*PROBLEM TO WORK ON*:
Although the data holds pictures, return only the lines from the one containing "Image resolution: width=840" to the end, exactly, and without them.

*DATA UNDER STUDY*:
┏━━

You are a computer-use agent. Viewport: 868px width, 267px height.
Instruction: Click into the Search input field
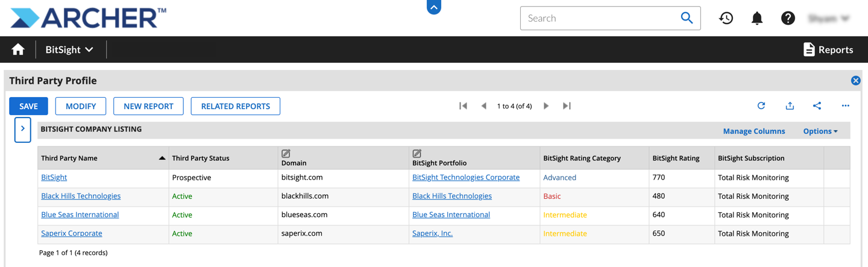point(597,18)

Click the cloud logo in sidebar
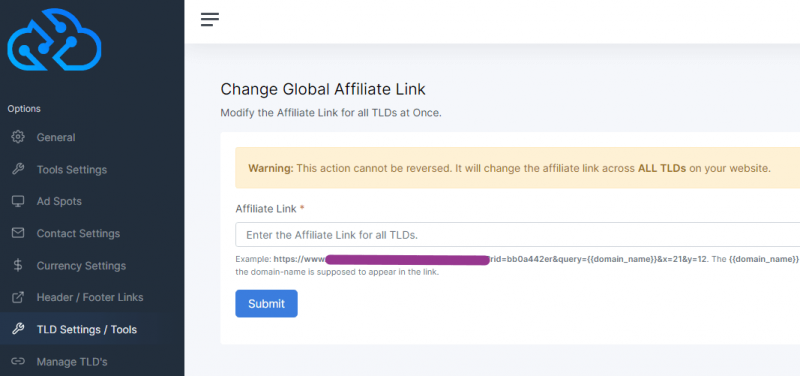click(55, 39)
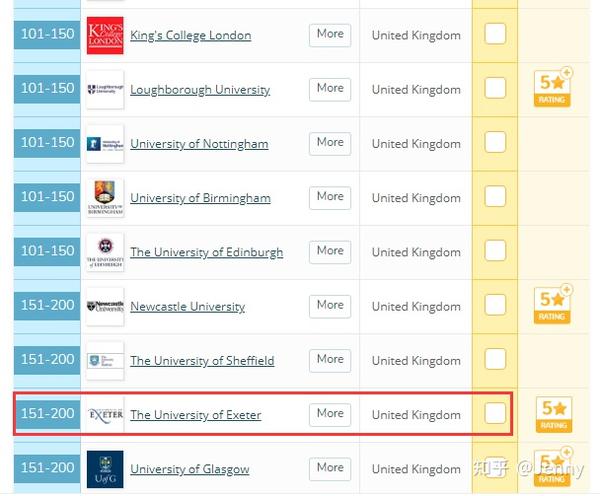
Task: Expand More for University of Sheffield
Action: (x=330, y=361)
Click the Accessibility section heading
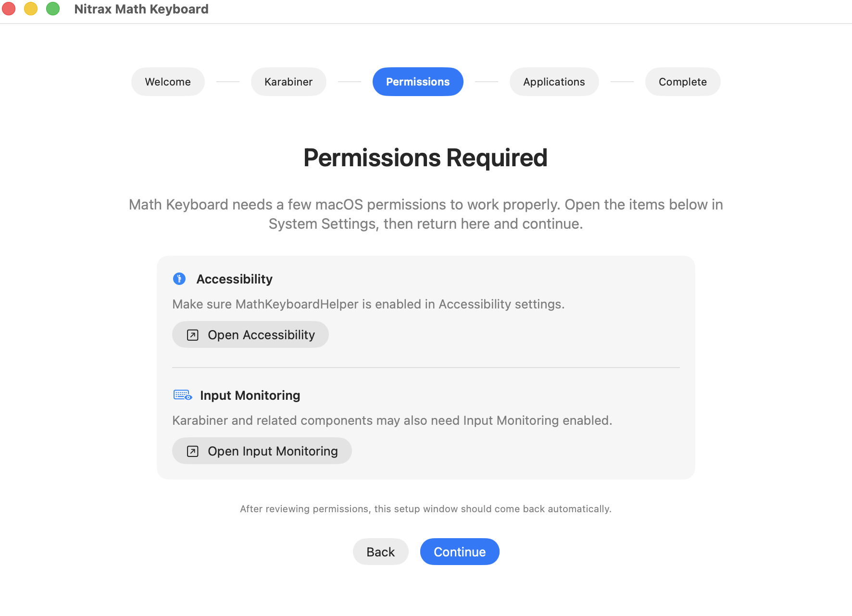This screenshot has height=616, width=852. point(234,279)
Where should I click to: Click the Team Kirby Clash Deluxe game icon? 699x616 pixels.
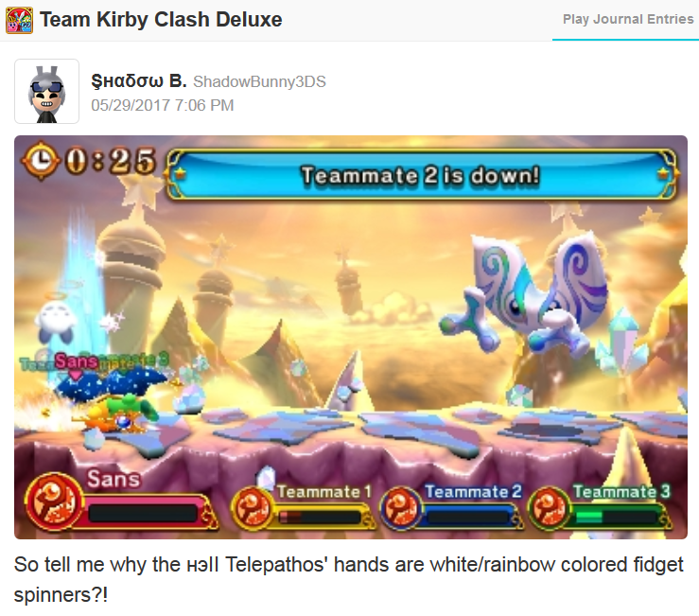(x=19, y=20)
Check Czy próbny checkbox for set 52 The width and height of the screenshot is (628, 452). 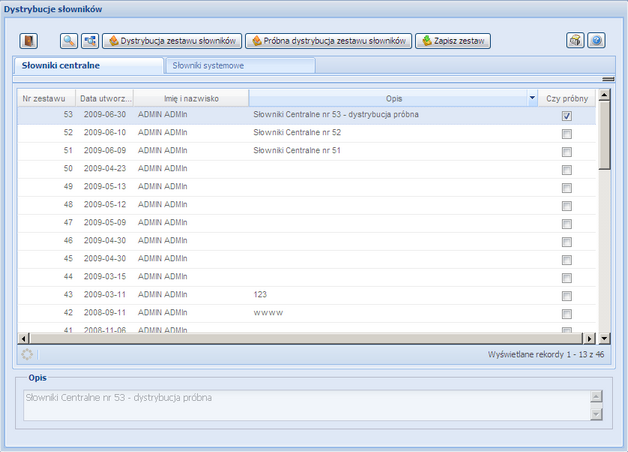click(567, 134)
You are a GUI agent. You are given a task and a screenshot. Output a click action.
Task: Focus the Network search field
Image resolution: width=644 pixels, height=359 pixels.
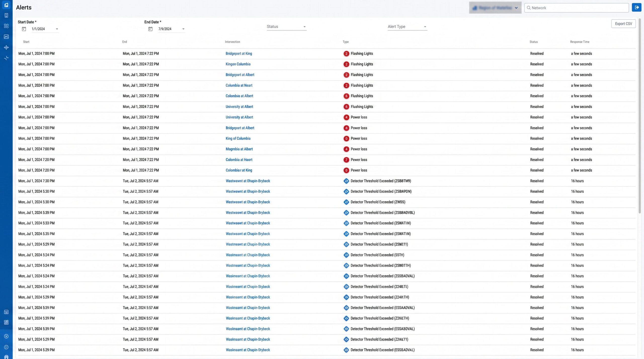577,8
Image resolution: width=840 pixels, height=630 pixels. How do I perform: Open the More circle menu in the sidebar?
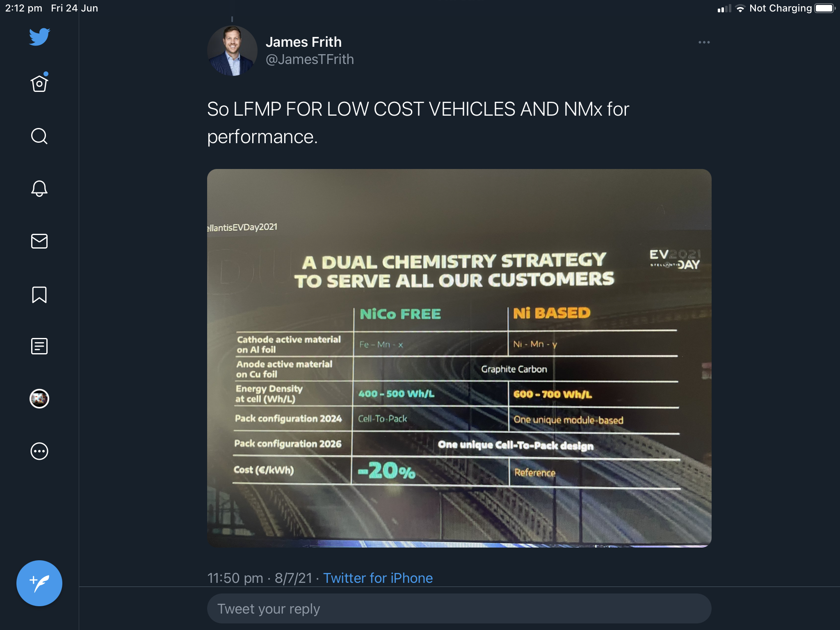pyautogui.click(x=39, y=451)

┗━━

*RESULT FOR THIS TASK*:
Image resolution: width=840 pixels, height=630 pixels. How do I perform: Open the More circle menu in the sidebar?
pyautogui.click(x=39, y=451)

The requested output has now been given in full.